### [Task to carry out]
Scan the records below for the line with "Screen dimensions: 750x400" and the line with "Image resolution: width=1456". Repeat those two lines and every line between them exactly, and nothing else.
Provided material Block Start
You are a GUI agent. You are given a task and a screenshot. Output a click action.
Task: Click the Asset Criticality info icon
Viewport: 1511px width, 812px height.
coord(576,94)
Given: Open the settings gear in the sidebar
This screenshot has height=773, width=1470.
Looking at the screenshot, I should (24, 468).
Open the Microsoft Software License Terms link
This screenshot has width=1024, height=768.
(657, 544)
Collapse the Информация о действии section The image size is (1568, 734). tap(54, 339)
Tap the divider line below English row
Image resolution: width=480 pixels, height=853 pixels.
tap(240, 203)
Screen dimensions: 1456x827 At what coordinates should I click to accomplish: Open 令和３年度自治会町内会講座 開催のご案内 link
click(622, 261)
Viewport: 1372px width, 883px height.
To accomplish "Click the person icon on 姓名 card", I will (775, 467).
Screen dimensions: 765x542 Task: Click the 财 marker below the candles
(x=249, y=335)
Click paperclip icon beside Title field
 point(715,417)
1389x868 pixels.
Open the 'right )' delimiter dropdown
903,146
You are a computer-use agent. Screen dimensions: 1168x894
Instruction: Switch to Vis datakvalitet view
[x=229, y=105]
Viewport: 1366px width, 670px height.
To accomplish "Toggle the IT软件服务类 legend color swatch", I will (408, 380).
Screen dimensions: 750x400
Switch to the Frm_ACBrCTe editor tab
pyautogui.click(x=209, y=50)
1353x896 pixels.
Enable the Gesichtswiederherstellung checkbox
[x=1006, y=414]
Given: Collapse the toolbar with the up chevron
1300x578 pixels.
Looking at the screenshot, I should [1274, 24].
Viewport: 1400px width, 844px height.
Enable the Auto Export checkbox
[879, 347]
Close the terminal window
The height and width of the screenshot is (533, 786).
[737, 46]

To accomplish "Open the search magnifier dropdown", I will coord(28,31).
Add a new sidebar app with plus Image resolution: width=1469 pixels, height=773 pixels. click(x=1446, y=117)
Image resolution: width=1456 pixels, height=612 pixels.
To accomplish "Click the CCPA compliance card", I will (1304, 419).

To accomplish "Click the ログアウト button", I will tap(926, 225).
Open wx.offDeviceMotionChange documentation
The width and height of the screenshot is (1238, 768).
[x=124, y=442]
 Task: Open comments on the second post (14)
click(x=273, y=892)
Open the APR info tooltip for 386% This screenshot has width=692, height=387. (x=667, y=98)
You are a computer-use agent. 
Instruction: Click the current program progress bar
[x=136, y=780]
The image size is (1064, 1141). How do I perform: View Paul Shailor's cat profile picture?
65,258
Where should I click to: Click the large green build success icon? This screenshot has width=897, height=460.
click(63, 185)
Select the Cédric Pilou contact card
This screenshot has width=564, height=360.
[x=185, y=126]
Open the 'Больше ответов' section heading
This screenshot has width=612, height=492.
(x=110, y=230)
Provided material Block End
### [Output below]
Screen dimensions: 750x400
Switch to the Frm_ACBrCTe editor tab
pyautogui.click(x=209, y=50)
1353x896 pixels.
Enable the Gesichtswiederherstellung checkbox
[x=1006, y=414]
Given: Collapse the toolbar with the up chevron
1300x578 pixels.
Looking at the screenshot, I should [1274, 24].
Viewport: 1400px width, 844px height.
Enable the Auto Export checkbox
[879, 347]
Close the terminal window
The height and width of the screenshot is (533, 786).
[737, 46]

To accomplish "Open the search magnifier dropdown", I will coord(28,31).
Add a new sidebar app with plus Image resolution: width=1469 pixels, height=773 pixels. click(x=1446, y=117)
Image resolution: width=1456 pixels, height=612 pixels.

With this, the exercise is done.